No se lee igual sin haber experimentado la desgarradura que está en su entraña de letras. Pero aun antes de haber tenido una experiencia similar, el texto se ofrece en su valía estética, en su clamor dicho con una calidad expresiva extraordinaria. Para los otros, para los que hemos sufrido de manera desbordante, la lectura de «La fuga del ángel» puede sobrecogernos, tocarnos allá dentro en un punto de sombras, en nuestro rincón más oscuro. No temo afirmar que este poema es un aporte notabilísimo a la gran serie elegíaca cubana, que surgió en el siglo XVIII, y todavía clama en los poetas vivos hoy. Quizás merezca una coda formalista, un estudio de sus recursos tropológicos y métricos, un bisturí filológico para anotar detalles de su conglomerado de palabras, de sus asociaciones sencillas y a la vez penetrantes, abismales y vastas. He preferido advertirlo desde el corazón, donde, según Pascal, hay razones que la razón no conoce, y con el cual, según el Pequeño Príncipe, solo se ve bien. Y eso es «La fuga del ángel»: una manera de ver bien con el corazón.
La fuga del ángel
¿Adónde fuiste, ángel mío, en la última travesura? Tal vez quiso tu ternura mudarse para el rocío. Te fuiste como en el río un pétalo de alelí; y has dejado tras de ti una estela de cariño, recuerdo que, como un niño sin cuerpo, va junto a mí. Eres, pues, un niño abstracto y vienes cuando te invoco, vida intocable que toco en una ilusión del tacto. Te veo vivo y exacto andando a mi alrededor, y escucho tu voz ―rumor como de ala que se aleja―: ¡qué zumbido sin abeja! ¡qué trino sin ruiseñor!

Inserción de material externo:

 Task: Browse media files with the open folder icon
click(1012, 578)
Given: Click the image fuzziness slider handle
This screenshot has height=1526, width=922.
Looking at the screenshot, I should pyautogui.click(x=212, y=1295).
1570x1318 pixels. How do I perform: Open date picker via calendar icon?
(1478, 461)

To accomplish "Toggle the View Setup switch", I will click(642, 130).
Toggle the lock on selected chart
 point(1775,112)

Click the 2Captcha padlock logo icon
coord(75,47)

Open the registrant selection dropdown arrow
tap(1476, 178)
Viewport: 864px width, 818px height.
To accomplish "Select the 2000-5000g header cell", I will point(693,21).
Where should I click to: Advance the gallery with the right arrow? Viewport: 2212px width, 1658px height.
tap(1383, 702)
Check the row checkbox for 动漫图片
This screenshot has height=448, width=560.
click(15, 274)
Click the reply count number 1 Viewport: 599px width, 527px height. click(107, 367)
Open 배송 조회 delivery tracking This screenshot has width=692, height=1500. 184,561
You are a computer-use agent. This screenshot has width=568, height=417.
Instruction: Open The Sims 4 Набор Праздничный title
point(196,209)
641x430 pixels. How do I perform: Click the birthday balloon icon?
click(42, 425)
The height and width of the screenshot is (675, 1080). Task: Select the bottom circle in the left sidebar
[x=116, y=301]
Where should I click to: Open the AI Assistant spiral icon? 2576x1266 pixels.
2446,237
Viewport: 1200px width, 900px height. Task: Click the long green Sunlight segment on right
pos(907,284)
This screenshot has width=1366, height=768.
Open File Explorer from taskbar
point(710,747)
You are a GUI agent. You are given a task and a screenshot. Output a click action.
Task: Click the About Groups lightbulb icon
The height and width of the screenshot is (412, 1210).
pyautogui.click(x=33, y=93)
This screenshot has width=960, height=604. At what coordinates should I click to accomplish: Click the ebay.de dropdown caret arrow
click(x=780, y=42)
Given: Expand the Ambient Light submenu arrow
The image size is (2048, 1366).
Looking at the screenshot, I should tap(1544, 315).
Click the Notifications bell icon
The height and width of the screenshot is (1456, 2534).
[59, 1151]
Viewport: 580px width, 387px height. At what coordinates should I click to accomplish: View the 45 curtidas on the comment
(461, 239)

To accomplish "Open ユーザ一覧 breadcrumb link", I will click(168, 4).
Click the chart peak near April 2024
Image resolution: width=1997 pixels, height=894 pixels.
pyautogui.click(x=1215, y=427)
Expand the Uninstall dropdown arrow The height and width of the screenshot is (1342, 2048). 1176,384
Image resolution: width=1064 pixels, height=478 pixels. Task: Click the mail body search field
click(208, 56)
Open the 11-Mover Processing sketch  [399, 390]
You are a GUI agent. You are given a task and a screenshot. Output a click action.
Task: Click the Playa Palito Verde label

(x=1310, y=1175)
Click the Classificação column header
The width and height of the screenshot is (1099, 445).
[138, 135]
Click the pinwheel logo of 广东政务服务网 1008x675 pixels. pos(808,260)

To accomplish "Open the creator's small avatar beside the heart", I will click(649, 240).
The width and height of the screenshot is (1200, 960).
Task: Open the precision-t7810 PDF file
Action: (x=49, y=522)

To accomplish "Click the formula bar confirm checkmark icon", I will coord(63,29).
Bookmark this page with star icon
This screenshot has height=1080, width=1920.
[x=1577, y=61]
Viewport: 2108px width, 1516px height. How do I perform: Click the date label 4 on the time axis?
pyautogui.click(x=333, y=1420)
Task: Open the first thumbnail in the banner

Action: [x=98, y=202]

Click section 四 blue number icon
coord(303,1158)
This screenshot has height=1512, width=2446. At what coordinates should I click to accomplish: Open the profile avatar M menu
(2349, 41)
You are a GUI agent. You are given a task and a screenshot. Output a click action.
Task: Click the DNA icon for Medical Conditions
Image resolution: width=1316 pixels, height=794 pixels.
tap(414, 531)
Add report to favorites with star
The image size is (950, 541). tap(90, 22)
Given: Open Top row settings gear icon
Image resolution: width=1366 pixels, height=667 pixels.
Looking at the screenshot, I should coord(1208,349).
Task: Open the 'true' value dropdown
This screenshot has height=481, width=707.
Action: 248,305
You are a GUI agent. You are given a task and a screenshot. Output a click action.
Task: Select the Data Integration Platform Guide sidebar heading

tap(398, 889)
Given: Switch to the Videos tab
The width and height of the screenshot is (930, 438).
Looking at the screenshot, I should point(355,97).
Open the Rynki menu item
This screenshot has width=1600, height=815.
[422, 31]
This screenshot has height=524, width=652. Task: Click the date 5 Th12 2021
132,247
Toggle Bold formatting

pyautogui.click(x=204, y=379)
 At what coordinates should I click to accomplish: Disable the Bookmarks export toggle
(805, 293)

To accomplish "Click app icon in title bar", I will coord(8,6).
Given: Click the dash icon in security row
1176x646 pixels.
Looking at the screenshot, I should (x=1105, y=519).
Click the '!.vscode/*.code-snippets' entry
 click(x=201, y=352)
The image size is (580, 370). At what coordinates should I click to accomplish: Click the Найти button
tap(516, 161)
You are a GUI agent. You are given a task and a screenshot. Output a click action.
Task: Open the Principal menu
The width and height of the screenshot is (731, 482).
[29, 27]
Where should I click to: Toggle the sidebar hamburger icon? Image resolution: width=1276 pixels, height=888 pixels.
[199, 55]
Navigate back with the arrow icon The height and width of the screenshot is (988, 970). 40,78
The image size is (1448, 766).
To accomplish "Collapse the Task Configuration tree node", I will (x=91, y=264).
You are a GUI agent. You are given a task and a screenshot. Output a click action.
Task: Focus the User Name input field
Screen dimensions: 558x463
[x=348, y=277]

Es que estás, aunque no estás, cual vuelo de mariposa sin mariposa, cual rosa de perfume nada más. Te fuiste y conmigo vas, aunque el mundo no te ve, ni sabe como yo sé que, diluido en la brisa, aún vives, como sonrisa sin boca, y paso sin pie. Es todo lo que me queda de ti: verdad sin verdad; una como suavidad de seda, pero sin seda; aroma de rosaleda sin más presencia que aroma; donaire de la paloma, pero no más que donaire; niño pintado en el aire hablándome sin idioma. Una piedad de la muerte hay en esto de mirarte sin mirarte, y de palparte sin palparte, ni tenerte; pues evocarte, traerte por la ruta de un clamor, es endulzar el dolor de la ausencia más glacial, con un sabor de panal que sólo fuera sabor.